(Work order): Emit the line that holds "Task: Click the purple AI sparkle button" and all lines following it through the end of the data, verbatim, and nothing else.

(Source material):
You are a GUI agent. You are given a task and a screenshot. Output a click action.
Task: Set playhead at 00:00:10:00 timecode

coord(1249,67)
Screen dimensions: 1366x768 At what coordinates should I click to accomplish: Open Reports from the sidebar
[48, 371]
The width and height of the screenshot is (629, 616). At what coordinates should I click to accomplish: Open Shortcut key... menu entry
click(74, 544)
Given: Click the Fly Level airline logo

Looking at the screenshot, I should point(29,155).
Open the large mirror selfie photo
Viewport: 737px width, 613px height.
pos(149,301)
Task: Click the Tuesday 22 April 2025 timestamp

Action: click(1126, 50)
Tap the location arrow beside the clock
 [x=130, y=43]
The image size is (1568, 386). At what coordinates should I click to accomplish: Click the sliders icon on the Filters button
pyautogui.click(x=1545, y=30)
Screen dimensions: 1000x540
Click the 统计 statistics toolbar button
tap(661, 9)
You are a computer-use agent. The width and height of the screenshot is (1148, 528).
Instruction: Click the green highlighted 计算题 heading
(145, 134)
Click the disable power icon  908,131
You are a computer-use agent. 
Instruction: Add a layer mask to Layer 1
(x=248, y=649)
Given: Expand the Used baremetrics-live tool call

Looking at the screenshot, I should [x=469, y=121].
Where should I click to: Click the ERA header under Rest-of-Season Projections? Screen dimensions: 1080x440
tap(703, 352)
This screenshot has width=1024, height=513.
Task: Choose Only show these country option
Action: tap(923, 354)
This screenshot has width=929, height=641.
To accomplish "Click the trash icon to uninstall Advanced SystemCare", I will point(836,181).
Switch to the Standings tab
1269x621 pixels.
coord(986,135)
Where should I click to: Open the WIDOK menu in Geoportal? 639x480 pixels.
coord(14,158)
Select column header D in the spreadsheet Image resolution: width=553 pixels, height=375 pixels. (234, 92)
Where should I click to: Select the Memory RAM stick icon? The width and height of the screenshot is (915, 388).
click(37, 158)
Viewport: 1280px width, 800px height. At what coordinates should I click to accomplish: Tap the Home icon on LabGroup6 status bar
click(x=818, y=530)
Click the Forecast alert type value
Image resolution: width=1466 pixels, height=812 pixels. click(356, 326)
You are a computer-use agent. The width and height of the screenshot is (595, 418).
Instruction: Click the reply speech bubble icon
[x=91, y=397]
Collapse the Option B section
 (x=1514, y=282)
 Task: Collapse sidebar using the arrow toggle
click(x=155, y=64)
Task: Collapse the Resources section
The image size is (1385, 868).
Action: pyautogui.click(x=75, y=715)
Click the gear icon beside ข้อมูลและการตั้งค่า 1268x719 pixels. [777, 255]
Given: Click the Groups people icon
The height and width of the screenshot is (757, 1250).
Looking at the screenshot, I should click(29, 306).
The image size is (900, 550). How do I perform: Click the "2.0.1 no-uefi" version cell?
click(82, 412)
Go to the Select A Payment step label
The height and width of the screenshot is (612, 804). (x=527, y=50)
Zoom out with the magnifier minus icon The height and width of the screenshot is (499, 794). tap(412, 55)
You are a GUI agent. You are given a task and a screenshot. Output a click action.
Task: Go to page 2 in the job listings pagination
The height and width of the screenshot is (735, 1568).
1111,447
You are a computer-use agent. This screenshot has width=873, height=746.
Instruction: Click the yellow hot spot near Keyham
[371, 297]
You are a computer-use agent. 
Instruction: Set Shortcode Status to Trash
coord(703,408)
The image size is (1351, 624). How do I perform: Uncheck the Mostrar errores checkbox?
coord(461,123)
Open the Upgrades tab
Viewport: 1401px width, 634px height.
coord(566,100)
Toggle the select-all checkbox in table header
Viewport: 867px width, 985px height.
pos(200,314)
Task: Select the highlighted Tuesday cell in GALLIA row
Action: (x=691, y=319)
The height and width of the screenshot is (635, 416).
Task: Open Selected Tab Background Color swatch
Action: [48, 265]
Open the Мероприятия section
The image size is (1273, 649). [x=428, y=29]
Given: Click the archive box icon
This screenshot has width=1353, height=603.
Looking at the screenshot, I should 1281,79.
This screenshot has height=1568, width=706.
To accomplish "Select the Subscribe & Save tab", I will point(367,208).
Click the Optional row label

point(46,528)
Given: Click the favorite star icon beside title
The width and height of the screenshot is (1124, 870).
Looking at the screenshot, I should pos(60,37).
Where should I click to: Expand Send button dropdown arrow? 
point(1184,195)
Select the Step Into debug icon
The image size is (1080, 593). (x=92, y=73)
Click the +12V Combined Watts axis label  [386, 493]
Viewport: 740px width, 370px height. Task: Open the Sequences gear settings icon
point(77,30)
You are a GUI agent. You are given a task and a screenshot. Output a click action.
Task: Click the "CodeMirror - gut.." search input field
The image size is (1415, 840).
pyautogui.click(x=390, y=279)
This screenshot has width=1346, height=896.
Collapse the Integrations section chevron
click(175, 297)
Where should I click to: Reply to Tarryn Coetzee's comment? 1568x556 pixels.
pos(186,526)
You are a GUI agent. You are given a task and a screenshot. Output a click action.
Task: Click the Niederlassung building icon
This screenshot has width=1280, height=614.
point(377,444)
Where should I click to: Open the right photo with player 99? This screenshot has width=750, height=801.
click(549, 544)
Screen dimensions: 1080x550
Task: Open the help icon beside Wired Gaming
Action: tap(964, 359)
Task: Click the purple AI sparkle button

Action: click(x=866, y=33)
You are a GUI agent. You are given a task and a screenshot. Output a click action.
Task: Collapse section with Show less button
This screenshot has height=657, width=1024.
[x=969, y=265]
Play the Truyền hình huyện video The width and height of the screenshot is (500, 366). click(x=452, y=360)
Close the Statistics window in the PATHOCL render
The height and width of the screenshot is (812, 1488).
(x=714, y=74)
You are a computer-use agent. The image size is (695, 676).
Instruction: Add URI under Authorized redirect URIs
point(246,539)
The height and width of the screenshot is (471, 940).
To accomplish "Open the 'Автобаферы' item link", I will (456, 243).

(Result for this exercise):
Task: Click the purple AI sparkle button

Action: click(x=866, y=33)
You are a GUI agent. You are given a task and a screenshot. Output a click action.
Task: Collapse section with Show less button
This screenshot has height=657, width=1024.
[x=969, y=265]
Play the Truyền hình huyện video The width and height of the screenshot is (500, 366). click(x=452, y=360)
Close the Statistics window in the PATHOCL render
The height and width of the screenshot is (812, 1488).
(x=714, y=74)
You are a computer-use agent. The image size is (695, 676).
Instruction: Add URI under Authorized redirect URIs
point(246,539)
The height and width of the screenshot is (471, 940).
To accomplish "Open the 'Автобаферы' item link", I will (456, 243).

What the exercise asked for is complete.